Wheat futures are higher, led by gains of around 20 cents in nearby spring wheat; SRW wheat is up around 12 to 14 cents and HRW is up 14 to 16 cents.
- Wheat futures climbed in a short-covering corrective bounce following two days of sharp losses. Concerns a Russian invasion of Ukraine may disrupt the global wheat trade underpinned prices.
- USDA yesterday reported unexpectedly strong weekly U.S. wheat export sales at 676,700 MT for 2021-22, which was a marketing-year high. However, total export commitments (exports plus outstanding sales) are still 21% behind year-ago and 16% behind the five-year average.
- March SRW wheat fell as low as $7.74 3/4 overnight, 3/4 cent above yesterday’s low, before rebounding as high as $7.93 1/2. The lead contract is on track for a second consecutive weekly gain after ending last week at $7.80. Initial support is seen at yesterday’s low of $7.74.
- March HRW futures fell overnight to $7.90, a low for the week, before recovering and pushing back above $8.10. The lead contract is up from $7.93 1/4 at the end of last week.
Cattle futures are higher at midmorning.
- Live cattle futures are higher as firmer technicals and broader strength in commodities, including grains and crude oil, overshadowed weaker cash fundamentals.
- Cash cattle prices this week have resumed the downtrend that’s held since late December. Packers have stepped up slaughter after Covid-related worker absences forced slowdowns earlier this month, signaling rising beef supplies as wholesale beef prices erode.
- Live steers averaged $136.97 through yesterday, down 53 cents from last week’s average.
- Choice cutout values fell another 35 cents yesterday to $289.11, the lowest daily average since Jan. 17, while Select fell 62 cents to $279.10. Movement was again strong at 136 loads.

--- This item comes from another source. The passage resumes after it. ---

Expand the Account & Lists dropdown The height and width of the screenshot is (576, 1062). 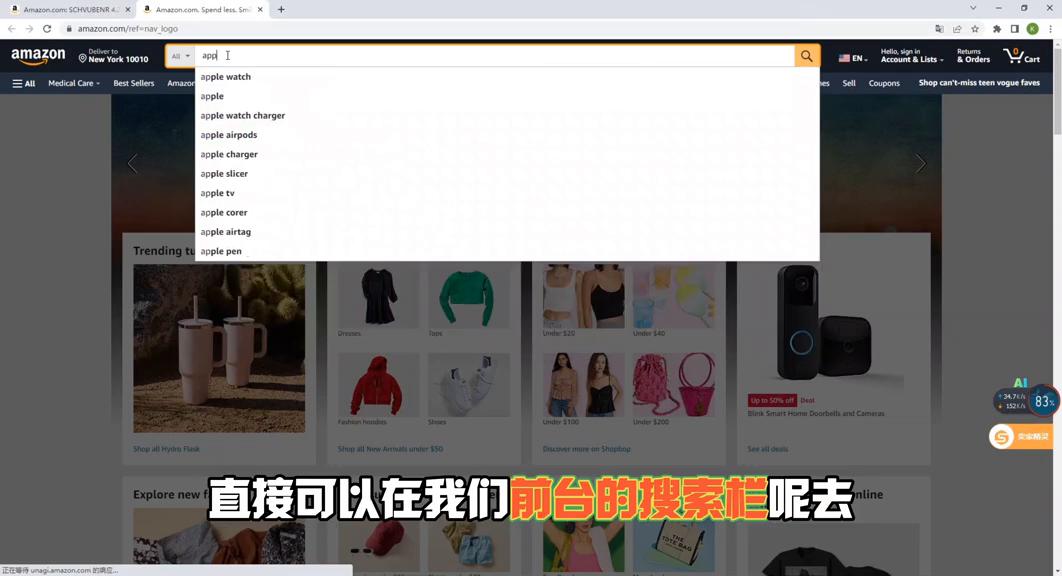point(908,56)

- April live cattle rose as high at $142.85, the contract’s highest intraday price since $143.10 on Jan. 21 and up from last week close at $142.10.
Lean hog futures are mixed after fading from an early rally.
- Hog futures are under further corrective pressure surging to contract highs over the past week.
- Stronger cash fundamentals continue to underpin hog prices. Today’s CME lean hog index is up 55 cents to $79.75, the highest since late October.
- Pork cutout values surged $3.59 yesterday to $98.19, the highest since Nov. 3 and led by gains of over $7.00 in bellies and hams. Movement was light at about 254 loads.
- April lean hogs fell as low as $94.40 after rising earlier to $97.075. The most-active contract is heading for its second consecutive weekly gain after closing last week at $94.95.